“Not so badly, Major. I have already got a step in promotion. The affair at the Douro gave me a lieutenancy.”

“I wish you joy with all my heart. I’ll call you captain always while you’re with me. Upon my life I will. Why, man, they style me your Excellency here. Bless your heart, we are great folk among the Portuguese, and no bad service, after all.”

“I should think not, Major. You seem to have always made a good thing of it.”
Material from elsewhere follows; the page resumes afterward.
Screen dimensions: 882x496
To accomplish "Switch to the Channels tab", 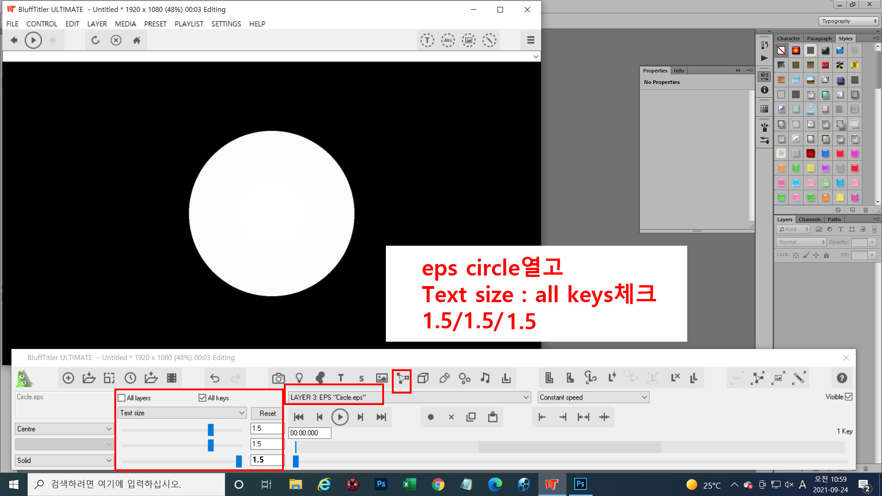I will [809, 220].
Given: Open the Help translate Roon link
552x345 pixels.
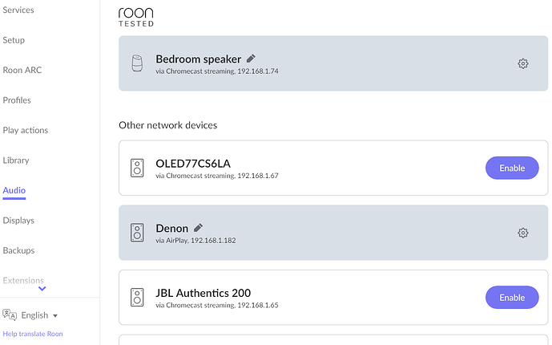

“No, Charley; no, my boy. They overlook us greatly in general orders and despatches. Had the brilliant action of to-day been fought by the British—But no matter, they may behave well in England, after all; and when I’m called to the Upper House as Baron Monsoon of the Tagus,—is that better than Lord Alcantara?”

“I prefer the latter.”

“Well, then, I’ll have it. Lord! what a treaty I’ll move for with Portugal, to let us have wine cheap. Wine, you know, as David says, gives us a pleasant countenance; and oil,—I forget what oil does. Pass over the decanter. And how is Sir Arthur, Charley? A fine fellow, but sadly deficient in the knowledge of supplies. Never would have made any character in the commissariat. Bless your heart, he pays for everything here as if he were in Cheapside.”

“How absurd, to be sure!”

“Isn’t it, though? That was not my way, when I was commissary-general about a year or two ago. To be sure, how I did puzzle them! They tried to audit my accounts, and what do you think I did? I brought them in three thousand pounds in my debt. They never tried on that game any more. ‘No, no,’ said the Junta, ‘Beresford and Monsoon are great men, and must be treated with respect!’ Do you think we’d let them search our pockets? But the rogues doubled on us after all; they sent us to the northward,—a poor country—”

“So that, except a little commonplace pillage of the convents and nunneries, you had little or nothing?”

“Exactly so; and then I got a great shock about that time that affected my spirits for a considerable while.”